Below are entries. Reproduce exactly the lines between the line holding "Where should I click to: Click #enable-parallel-downloading" and the line holding "Click the blue Add", inclusive, and only those.

== Segment start ==

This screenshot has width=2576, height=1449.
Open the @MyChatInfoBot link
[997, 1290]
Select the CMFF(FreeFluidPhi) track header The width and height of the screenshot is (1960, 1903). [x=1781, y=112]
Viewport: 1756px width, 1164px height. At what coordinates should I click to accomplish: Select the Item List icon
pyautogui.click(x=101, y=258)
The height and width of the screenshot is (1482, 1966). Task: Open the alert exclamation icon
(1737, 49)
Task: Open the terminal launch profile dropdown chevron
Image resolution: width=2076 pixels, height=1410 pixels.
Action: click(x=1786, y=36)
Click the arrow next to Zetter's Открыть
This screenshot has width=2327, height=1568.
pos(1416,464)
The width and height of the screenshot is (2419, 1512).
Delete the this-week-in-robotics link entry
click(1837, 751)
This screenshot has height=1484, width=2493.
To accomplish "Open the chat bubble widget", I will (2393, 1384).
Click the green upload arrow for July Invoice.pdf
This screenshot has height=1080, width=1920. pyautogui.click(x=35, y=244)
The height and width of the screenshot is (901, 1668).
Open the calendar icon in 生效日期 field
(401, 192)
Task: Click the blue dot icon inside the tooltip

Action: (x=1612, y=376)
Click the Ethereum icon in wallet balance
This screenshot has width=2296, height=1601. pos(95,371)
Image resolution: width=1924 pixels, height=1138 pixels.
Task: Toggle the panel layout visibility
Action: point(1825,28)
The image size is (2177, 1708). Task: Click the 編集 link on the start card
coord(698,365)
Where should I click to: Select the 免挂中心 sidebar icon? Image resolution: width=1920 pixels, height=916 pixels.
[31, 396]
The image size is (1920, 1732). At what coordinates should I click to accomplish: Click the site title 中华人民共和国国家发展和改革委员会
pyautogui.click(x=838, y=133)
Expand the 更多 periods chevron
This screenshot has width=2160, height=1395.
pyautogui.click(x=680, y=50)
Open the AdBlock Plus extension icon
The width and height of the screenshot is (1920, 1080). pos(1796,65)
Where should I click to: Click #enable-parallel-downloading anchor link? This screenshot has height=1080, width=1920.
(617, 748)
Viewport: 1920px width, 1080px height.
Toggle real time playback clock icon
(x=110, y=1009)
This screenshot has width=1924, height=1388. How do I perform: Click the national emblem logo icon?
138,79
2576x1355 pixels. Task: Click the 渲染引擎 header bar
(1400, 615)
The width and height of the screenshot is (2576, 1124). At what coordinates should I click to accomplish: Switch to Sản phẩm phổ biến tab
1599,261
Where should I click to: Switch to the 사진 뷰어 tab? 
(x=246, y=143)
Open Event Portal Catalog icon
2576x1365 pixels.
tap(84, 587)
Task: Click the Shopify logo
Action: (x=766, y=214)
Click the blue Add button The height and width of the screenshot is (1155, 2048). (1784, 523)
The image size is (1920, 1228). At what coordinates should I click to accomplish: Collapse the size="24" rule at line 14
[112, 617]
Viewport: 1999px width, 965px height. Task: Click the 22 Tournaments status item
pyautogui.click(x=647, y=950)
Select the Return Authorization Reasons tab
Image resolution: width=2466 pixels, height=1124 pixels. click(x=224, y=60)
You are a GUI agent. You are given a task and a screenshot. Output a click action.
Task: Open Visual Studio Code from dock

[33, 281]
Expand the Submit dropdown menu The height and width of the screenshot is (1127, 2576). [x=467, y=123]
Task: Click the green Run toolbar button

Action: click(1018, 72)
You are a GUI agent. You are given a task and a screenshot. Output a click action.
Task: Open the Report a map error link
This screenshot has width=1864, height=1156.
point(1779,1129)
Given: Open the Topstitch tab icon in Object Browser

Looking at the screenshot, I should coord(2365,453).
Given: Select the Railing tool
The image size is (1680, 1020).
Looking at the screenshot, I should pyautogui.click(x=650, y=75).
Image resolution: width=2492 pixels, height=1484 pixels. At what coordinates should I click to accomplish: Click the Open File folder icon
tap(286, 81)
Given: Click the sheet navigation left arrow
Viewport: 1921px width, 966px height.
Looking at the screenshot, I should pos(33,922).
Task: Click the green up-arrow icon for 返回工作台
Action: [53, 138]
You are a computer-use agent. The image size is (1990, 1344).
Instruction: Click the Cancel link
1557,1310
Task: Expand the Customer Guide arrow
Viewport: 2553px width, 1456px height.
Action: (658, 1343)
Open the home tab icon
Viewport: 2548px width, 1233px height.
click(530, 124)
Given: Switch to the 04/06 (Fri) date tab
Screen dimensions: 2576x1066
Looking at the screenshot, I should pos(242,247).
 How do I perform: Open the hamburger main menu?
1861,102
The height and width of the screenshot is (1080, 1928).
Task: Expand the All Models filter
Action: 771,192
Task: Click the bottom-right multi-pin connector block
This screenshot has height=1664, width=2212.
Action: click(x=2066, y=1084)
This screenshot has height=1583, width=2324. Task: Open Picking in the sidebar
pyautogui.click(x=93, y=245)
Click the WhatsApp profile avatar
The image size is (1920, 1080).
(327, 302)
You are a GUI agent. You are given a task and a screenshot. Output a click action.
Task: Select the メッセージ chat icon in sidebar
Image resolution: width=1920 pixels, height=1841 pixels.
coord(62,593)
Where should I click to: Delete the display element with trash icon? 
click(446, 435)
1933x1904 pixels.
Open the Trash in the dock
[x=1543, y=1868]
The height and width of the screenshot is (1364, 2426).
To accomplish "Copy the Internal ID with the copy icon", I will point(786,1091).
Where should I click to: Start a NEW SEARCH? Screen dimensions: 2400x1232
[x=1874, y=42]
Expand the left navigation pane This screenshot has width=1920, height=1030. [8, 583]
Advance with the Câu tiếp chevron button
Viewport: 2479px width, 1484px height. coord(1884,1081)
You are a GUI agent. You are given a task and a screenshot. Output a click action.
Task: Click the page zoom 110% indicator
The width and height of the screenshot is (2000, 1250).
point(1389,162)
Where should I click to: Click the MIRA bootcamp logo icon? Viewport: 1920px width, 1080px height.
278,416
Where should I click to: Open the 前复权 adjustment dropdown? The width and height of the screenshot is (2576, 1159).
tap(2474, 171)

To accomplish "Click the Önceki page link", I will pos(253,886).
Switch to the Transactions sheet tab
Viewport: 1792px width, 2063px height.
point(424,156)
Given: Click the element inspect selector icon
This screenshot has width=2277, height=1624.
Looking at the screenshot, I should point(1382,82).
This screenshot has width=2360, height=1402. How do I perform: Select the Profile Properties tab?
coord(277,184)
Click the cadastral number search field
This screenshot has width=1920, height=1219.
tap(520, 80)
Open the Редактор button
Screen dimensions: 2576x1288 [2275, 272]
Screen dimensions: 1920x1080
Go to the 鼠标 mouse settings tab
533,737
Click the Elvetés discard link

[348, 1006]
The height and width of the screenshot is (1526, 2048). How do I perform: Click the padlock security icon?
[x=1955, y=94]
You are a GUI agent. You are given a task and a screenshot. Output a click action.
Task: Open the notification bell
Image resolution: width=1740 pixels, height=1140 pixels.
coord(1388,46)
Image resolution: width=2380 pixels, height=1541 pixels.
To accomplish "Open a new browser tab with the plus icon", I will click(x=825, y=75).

== Segment end ==

EXERCISE ANSWER:
Where should I click to: Click #enable-parallel-downloading anchor link? This screenshot has height=1080, width=1920.
(617, 748)
Viewport: 1920px width, 1080px height.
Toggle real time playback clock icon
(x=110, y=1009)
This screenshot has width=1924, height=1388. How do I perform: Click the national emblem logo icon?
138,79
2576x1355 pixels. Task: Click the 渲染引擎 header bar
(1400, 615)
The width and height of the screenshot is (2576, 1124). At what coordinates should I click to accomplish: Switch to Sản phẩm phổ biến tab
1599,261
Where should I click to: Switch to the 사진 뷰어 tab? 
(x=246, y=143)
Open Event Portal Catalog icon
2576x1365 pixels.
tap(84, 587)
Task: Click the Shopify logo
Action: (x=766, y=214)
Click the blue Add button The height and width of the screenshot is (1155, 2048). (1784, 523)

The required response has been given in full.